=== Sezione del documento ===

“Quando Israele uscì dall’Egitto e la casa di Giacobbe da un popolo di lingua straniera, Giuda divenne il suo santuario e Israele il suo dominio” (Salmo 114:1-2).
I salmi hanno delle funzioni stupende; alcuni sono preghiere, espressioni di cuori, di animi a volte pieni di gioia, a volte di dolore; essi infondono con gioia indicibile una speranza da trasmettere ad altri. Alcuni salmi hanno la funzione di annunciare alle persone ciò che Dio, il Dio d’Israele, l’Iddio onnipotente e glorioso, è stato per il Suo popolo; anche questo Salmo 114 ha uno scopo importante: quello di ricordare al Suo popolo, Israele, il fine di Dio, cioè che Egli lo ama, e il motivo per il quale lo ha chiamato come Suo popolo e lo ha scelto. Un verso particolare focalizza il tema di questo messaggio: “Giuda divenne il Suo santuario, Israele il Suo dominio” (v.2).

===

I tuoi compiti>
- A) Secondo il brano sul Salmo 114, qual è lo scopo di questo salmo?
- B) Trasforma in un elenco puntato il paragrafo del brano sul Salmo 114 che comincia con «I salmi hanno delle funzioni stupende», conservandone i fatti principali.
- C) Indica se ciascuna affermazione concorda con il brano sul Salmo 114: (i) tutti i salmi sono preghiere; (ii) il tema del messaggio è messo a fuoco dal versetto 2; (iii) il Salmo 114 parla dell'uscita d'Israele da Babilonia.
Basati esclusivamente sul brano sul Salmo 114.

=== Elenco delle righe ===

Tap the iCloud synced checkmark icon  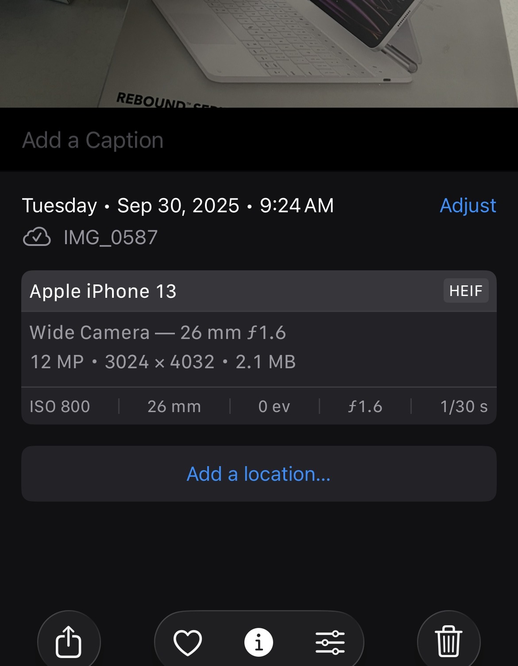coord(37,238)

===
=== Elenco delle righe ===

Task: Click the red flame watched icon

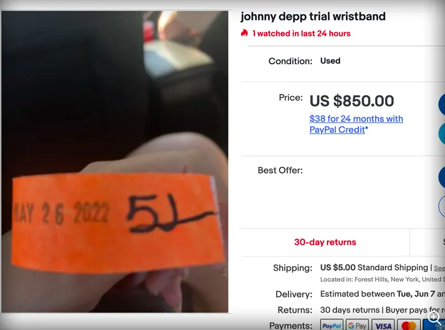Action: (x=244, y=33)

===

Risultati finali>
- A) Ricordare al popolo di Dio, Israele, il fine di Dio, cioè che Egli lo ama, e il motivo per cui lo ha chiamato come Suo popolo e lo ha scelto.

- B)
- I salmi hanno funzioni stupende.
- Alcuni sono preghiere, espressioni di cuori e animi a volte pieni di gioia, a volte di dolore.
- Infondono con gioia indicibile una speranza da trasmettere ad altri.
- Alcuni annunciano alle persone ciò che Dio è stato per il Suo popolo.
- Il Salmo 114 ricorda a Israele che Dio lo ama e perché lo ha chiamato e scelto come Suo popolo.
- Il tema è messo a fuoco dal versetto 2: «Giuda divenne il Suo santuario, Israele il Suo dominio».

- C)
(i) No: «alcuni sono preghiere».
(ii) Sì: «Un verso particolare focalizza il tema di questo messaggio: “Giuda divenne il Suo santuario, Israele il Suo dominio” (v.2)».
(iii) No: «Quando Israele uscì dall’Egitto».